The huggingface company (http://www.huggingface.co) announced a challenge to build the best ASR (Automatic Speech recognition) model for any language. The reason for this competition is to promote the wav2vec2 model for other languages than english, showing the quality ASR you can achieve with a limited amount of transcribed text. Norwegian is such a language. There is limited amount of training data for ASR in Norwegian.

Luckily, språkbanken (https://www.nb.no/sprakbanken/) at the national library of Norway (NLN) has released Norwegian Parliament Speech Collection (NPSC) under CC0. Meaning that a lot of effort had to be put in to make it into a dataset on hugginface. The dataset contains over 140 hours of high quality transcribed talks from the national parliament.

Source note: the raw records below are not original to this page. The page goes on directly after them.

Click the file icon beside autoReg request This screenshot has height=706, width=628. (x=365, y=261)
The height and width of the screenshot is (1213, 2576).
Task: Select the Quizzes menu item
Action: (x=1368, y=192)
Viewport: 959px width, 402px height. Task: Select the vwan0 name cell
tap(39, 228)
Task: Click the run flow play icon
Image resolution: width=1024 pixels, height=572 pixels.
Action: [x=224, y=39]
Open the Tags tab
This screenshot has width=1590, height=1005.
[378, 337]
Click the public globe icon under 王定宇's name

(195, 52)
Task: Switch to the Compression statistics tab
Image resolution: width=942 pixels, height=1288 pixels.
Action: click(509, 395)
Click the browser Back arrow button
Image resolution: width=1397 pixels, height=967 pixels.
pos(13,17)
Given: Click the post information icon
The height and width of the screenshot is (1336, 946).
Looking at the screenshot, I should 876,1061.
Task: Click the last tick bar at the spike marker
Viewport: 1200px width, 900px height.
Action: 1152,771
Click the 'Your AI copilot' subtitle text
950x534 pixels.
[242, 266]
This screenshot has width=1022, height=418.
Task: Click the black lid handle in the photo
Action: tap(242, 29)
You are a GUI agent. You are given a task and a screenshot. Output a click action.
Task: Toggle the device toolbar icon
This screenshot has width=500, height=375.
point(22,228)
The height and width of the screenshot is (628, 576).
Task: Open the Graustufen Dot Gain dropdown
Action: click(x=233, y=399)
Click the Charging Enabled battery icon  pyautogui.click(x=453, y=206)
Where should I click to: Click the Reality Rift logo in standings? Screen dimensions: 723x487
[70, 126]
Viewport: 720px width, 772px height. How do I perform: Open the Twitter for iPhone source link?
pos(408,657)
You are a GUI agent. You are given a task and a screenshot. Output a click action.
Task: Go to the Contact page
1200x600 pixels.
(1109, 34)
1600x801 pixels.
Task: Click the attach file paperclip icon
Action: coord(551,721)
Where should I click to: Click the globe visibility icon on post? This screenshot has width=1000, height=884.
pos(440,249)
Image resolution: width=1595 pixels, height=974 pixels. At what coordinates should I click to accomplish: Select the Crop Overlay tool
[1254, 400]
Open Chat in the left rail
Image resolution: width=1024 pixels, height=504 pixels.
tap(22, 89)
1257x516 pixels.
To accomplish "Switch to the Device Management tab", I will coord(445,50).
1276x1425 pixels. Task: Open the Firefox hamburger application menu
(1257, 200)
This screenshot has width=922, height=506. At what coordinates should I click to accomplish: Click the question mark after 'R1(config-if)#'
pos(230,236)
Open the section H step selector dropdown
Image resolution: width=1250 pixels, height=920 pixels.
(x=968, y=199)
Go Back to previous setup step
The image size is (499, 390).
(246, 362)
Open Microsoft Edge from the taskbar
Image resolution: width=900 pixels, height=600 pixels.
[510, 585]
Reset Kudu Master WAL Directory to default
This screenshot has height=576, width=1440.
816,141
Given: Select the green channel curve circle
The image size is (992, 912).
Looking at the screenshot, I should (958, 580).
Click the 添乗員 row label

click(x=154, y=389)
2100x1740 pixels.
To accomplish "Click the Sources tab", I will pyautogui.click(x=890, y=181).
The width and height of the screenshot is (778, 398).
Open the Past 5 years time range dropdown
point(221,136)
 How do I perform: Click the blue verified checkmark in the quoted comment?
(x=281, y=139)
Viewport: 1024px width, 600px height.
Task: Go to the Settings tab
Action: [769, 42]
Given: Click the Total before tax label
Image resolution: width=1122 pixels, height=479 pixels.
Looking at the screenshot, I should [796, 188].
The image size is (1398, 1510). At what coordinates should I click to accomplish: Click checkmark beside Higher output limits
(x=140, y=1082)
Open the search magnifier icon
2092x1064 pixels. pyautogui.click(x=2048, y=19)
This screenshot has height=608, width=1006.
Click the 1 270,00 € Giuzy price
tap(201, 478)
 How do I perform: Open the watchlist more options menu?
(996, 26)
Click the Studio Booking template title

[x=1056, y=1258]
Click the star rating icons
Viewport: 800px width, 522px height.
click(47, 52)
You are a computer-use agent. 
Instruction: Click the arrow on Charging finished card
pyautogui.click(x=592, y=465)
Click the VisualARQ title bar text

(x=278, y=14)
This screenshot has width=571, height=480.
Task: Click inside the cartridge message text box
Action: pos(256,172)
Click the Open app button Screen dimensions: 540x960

NBailab is participating in the challengeand trying to build models for Norwegian. Since Norwegian is a bit scarce on acoustic language data, our first step was to build a good training set for Norwegian. Thanks to sprakbanken (https://www.nb.no/sprakbanken/), we found the Norwegian parliament speech corpus (NPSC). From this source we made an openly available training set for ASR models on hugginface.

The Experiment

The ASR challenge is about finetuning the wav2vec2 model (ref) for speech recognition on spesific languages. Our experiment was to finetune the model on the two Norwegian languages (Bokmål and Nynorsk). our goal is to create a model for Norwegian that performs on the same level as models for

Models

We have buildt separate models for Bokmål and Nynorsk, and trying to prefer smaller models over larger. We used the following baseline models for finetuning:

XLSR_1B, XLSR model with 1 billion parameters
XLSR_300M, XLSR model with only 300 miliion parameters
VoxRex_300M, The voxrex model for KB,Sweden (ref)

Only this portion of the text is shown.